*Whine alert* *Whine alert* *Whine alert*
I'm not very good at waiting.
I am good at cooking, patchwork, bird-keeping, poetry, making up rude lyrics for songs, board games (don't play me at monopoly), reading books, shopping on a budget, writing novels (I think), making bread and reading tarot cards.
I'm terrible at waiting. (I'm also terrible at Suduko, dancing, knitting, horseriding, drawing, foreign languages, maths, playing piano and sports quizzes, among other things.)
I want to be one of those people who airily says, 'Oh, has it really been fourteen weeks and five days? Goodness, I didn't notice.' Of course I would have to become one of those people who says 'Goodness', which isn't likely, frankly. Of course, the stress makes me miserable. Not depressed, thank God, or even goodness, because depression is like being chained up in a box full of pain. But something akin to it, something like I just want to stay in bed and come out when it's over.
Isn't that pathetic? I had the nearly the best news a novelist could ever have: 'someone is going to offer for your book' ('they have done so' slightly eclipses it) and I'm sitting here whingeing. What I should be is productive, but even here I'm struggling to do my 1000 words a day. More like half that, and I'm not sure they're any good. People seem to be waiting a lot in my books at the moment. They are miserable, and it's raining. There is no chocolate.

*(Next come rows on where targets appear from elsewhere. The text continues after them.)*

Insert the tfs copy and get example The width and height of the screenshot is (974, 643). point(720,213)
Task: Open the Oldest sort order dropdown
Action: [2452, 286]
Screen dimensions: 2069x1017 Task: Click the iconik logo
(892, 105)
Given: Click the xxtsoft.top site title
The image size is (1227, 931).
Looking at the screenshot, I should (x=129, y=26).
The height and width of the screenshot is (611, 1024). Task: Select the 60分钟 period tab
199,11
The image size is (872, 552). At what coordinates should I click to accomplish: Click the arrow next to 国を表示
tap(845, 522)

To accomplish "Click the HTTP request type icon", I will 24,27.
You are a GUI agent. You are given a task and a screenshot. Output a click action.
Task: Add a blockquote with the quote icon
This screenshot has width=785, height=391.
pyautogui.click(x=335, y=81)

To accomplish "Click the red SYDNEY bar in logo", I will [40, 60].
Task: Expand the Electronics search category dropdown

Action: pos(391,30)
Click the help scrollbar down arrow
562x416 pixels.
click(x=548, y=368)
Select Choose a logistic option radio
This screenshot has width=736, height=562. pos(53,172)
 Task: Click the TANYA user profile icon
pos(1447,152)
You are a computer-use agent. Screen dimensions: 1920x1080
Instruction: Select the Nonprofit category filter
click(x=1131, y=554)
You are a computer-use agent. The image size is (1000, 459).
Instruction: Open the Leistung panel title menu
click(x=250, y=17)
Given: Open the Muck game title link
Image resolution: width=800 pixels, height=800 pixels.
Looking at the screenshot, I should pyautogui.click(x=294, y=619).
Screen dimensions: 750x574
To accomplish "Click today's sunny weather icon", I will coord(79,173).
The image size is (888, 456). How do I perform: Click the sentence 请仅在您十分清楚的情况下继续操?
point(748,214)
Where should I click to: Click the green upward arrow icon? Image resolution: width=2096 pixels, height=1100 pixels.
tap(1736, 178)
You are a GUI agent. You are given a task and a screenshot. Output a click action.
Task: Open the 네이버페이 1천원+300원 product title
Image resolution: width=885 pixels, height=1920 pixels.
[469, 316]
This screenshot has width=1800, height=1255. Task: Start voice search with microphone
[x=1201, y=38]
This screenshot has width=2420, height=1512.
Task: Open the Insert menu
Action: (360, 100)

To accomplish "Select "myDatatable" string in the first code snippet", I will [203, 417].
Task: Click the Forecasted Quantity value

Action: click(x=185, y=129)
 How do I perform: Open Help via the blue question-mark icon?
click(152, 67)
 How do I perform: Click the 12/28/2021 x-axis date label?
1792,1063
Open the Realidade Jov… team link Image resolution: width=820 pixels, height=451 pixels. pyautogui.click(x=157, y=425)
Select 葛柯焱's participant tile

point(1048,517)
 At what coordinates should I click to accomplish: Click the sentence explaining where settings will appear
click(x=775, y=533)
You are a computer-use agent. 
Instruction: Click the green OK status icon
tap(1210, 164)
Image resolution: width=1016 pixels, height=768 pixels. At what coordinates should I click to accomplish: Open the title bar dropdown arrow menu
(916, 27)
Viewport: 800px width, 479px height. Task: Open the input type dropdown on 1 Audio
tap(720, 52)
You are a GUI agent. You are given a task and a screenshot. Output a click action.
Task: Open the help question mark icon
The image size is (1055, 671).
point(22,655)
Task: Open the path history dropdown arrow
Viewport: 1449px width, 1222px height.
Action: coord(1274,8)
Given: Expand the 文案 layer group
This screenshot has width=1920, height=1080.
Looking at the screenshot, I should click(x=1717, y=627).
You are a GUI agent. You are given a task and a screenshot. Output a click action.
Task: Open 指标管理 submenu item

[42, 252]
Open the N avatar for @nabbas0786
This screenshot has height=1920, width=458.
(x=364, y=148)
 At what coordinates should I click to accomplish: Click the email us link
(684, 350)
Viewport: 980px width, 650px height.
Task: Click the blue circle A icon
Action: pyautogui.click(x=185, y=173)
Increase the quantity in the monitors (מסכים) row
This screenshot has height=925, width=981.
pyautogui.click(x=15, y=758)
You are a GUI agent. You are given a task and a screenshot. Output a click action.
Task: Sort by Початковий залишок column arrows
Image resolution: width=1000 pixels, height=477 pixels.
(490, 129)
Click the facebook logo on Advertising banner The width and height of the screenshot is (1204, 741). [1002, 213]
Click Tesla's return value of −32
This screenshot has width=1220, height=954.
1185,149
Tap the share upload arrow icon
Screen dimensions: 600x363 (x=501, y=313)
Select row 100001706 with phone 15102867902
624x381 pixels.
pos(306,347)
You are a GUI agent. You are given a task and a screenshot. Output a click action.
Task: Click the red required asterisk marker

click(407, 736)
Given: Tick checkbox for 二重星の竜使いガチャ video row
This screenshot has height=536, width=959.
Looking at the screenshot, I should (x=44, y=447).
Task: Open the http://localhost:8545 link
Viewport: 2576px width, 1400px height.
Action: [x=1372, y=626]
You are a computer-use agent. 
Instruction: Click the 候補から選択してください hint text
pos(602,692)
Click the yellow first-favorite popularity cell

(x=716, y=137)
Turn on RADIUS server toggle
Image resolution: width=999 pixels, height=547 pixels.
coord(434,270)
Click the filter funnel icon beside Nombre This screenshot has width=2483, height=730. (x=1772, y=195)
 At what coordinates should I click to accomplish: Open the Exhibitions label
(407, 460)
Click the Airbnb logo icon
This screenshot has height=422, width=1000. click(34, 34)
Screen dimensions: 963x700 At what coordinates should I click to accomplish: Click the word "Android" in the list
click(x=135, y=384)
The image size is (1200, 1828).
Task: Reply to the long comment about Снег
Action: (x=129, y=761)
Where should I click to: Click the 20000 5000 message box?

Deep down, I find it hard to believe the good news. I mean, it hasn't happened yet, so it isn't real. My world is full of made up, for goodness sake (and again) I write fiction. The one anchor in all this, is my lovely agent. She is real, in fact her voice down the phone is so real it's sort of anchoring me in the place where I get a book deal. So I'm still planning my Oscar speech. (I would like to thank Earl Grey, whoever he is, without which I would never have finished a book...)
I am trying to wait quietly, without emailing my agent every four minutes 'Are we there yet?' because she would phone if we were. I'm trying to see the joy in the rest of my life. But I can't get past it. I WANT MY GOOD NEWS!